GOAL: Starting at the line that has "The image size is (1600, 900)." and ending after the line that has "pyautogui.click(x=131, y=131)", rewrite only those lines with "Properties" swapped for "Settings" and everything else unchanged. Leave the pictures out of your answer.

MATERIALS PROVIDED:
*-*-*

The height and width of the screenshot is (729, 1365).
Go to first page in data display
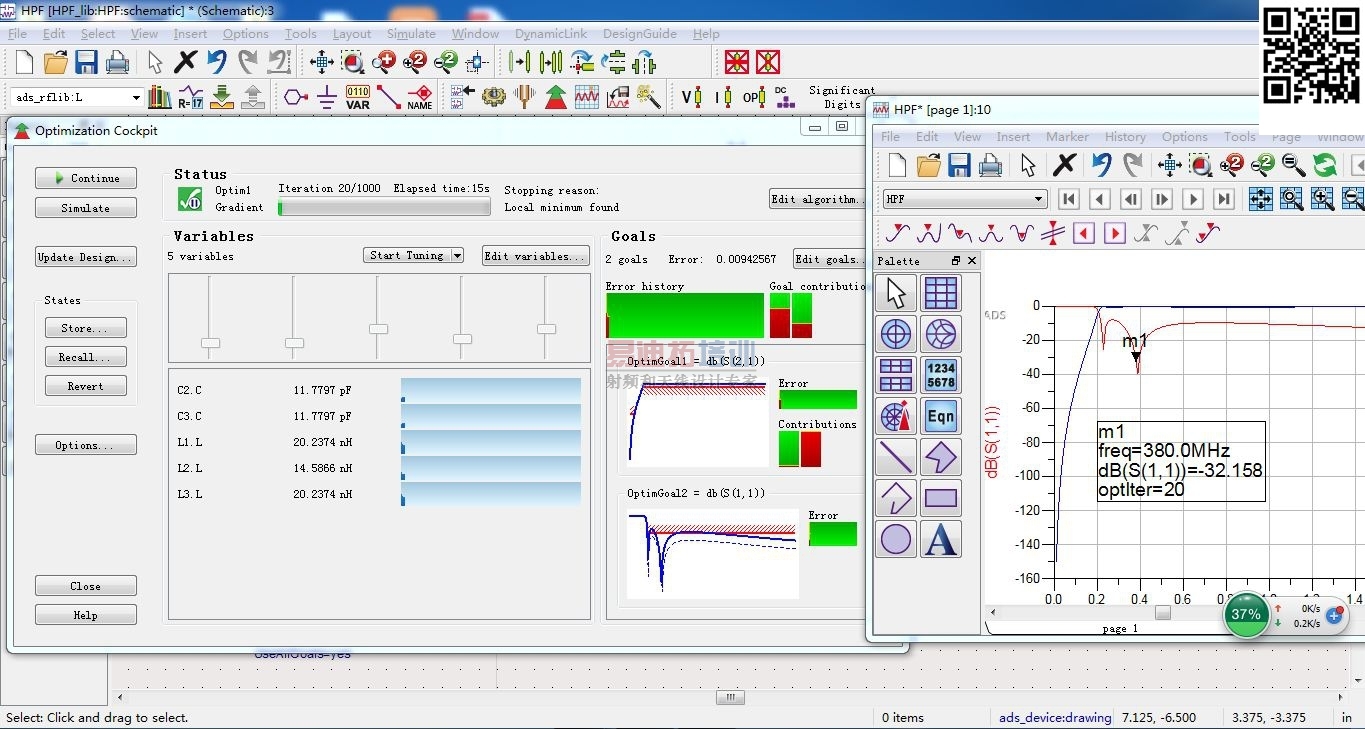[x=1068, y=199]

*-*-*

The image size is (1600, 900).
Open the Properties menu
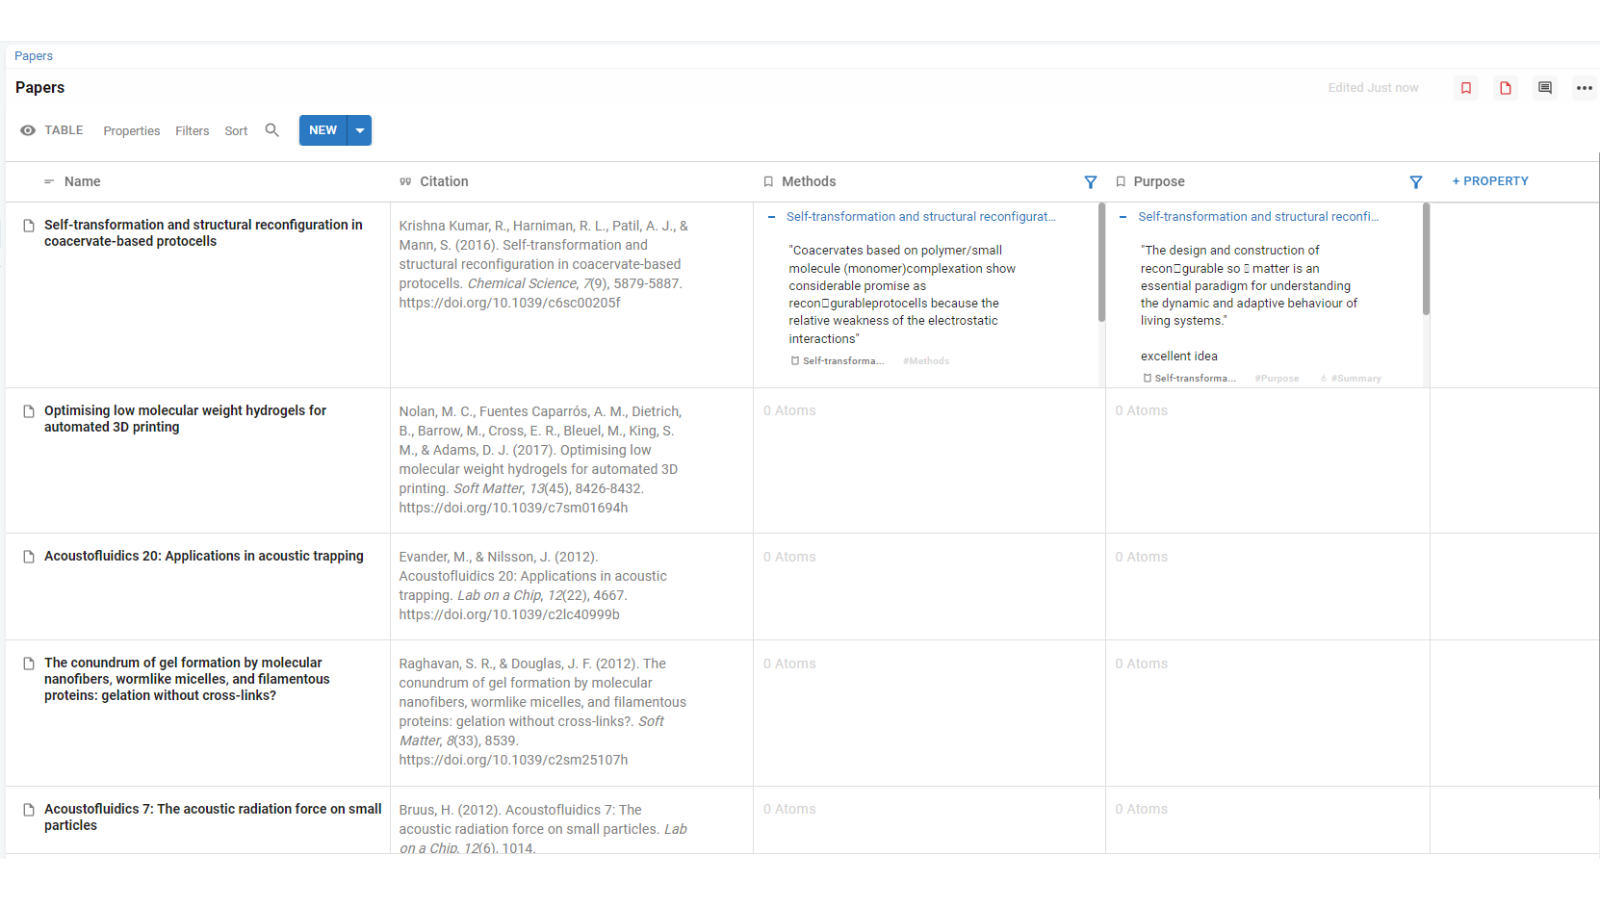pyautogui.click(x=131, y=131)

*-*-*

ANSWER TO THE PROBLEM:
The image size is (1600, 900).
Open the Settings menu
pyautogui.click(x=131, y=131)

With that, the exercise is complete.